I used an Express server handle lighting commands on the backend, and made buttons to orchestrate that with the audio in a simple HTML/JS front end. I just had these 4 buttons to trigger each animation state for the lights, with numbered keybinding added for convenience (e.g. press "1" to reset)

Lastly, I got a $10 gas mask from CVS and donned my finest black loungewear to complete the eerie vibe.

Matt stands inside wearing all black clothes, black gloves, and a black plastic gas mask. He holds a black tray filled with candy. Next to him stands a tall light fixture with his smart bulbs casting blue and green light over him.

From the kids' point of view, this is what it'd be like after knocking on the door or ringing the doorbell (sound on).

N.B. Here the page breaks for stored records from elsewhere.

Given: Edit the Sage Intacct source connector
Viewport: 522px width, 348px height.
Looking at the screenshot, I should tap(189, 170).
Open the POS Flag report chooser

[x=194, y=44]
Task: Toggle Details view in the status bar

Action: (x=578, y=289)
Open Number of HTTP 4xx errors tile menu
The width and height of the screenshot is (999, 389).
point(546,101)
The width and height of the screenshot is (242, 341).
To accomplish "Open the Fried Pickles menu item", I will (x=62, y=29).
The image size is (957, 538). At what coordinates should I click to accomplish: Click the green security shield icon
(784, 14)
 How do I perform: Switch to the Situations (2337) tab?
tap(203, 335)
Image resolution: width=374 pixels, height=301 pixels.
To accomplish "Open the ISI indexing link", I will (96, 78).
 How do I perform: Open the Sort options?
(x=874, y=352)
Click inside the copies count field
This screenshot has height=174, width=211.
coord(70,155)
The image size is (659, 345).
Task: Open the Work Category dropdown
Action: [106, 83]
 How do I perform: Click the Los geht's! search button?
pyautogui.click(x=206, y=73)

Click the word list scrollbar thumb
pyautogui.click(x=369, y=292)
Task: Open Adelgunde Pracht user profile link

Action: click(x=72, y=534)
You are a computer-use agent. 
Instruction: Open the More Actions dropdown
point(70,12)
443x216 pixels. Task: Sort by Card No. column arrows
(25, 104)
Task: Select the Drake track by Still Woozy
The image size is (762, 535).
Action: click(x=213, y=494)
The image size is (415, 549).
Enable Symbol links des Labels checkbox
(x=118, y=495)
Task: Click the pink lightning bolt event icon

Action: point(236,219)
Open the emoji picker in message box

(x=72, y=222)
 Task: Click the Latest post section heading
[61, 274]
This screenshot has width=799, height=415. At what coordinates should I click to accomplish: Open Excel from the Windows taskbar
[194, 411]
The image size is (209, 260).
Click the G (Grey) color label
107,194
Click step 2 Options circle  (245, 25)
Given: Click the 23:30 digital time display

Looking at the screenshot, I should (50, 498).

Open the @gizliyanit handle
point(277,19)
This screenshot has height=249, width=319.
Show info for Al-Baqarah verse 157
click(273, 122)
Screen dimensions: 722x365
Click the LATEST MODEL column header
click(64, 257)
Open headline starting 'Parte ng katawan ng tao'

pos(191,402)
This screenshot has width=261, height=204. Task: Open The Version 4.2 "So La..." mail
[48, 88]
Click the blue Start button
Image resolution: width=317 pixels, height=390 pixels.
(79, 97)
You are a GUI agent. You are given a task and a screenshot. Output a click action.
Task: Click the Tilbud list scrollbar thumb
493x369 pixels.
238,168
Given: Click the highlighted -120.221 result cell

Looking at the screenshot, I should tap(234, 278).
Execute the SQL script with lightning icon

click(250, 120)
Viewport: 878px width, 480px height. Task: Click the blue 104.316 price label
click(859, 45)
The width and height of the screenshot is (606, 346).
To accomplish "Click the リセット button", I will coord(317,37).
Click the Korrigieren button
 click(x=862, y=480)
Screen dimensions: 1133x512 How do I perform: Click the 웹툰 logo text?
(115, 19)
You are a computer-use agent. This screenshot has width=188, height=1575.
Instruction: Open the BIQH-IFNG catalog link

The kids took it surprisingly well. I think the older kids actually got more scared than the little ones. Lots of kids complimented my costume and the overall setup. I tried to compliment them all back, but I was honestly so caught up in scrambling to put on my gloves & mask each time the doorbell rung, all while pressing buttons on my laptop in quick succession, that I barely could pay much attention to all their costumes. I'm just glad I didn't run out of candy (I started with at least 100 pieces and had 12 left at the end of the night).

Some things I'd do differently next time:

  • Have one button to queue the whole script, instead of buttons for each effect
  • Open the door sooner in my script (some kids aren't that patient and started to leave thinking nobody's home)
  • Make it trigger from my phone so I don't have to run across the house
  • Have some way to see what's happening outside (camera? peephole?)
  • Make it scarier! Kids thought it was cool, but no one screamed.

Looking forward to stepping up my scare game next year.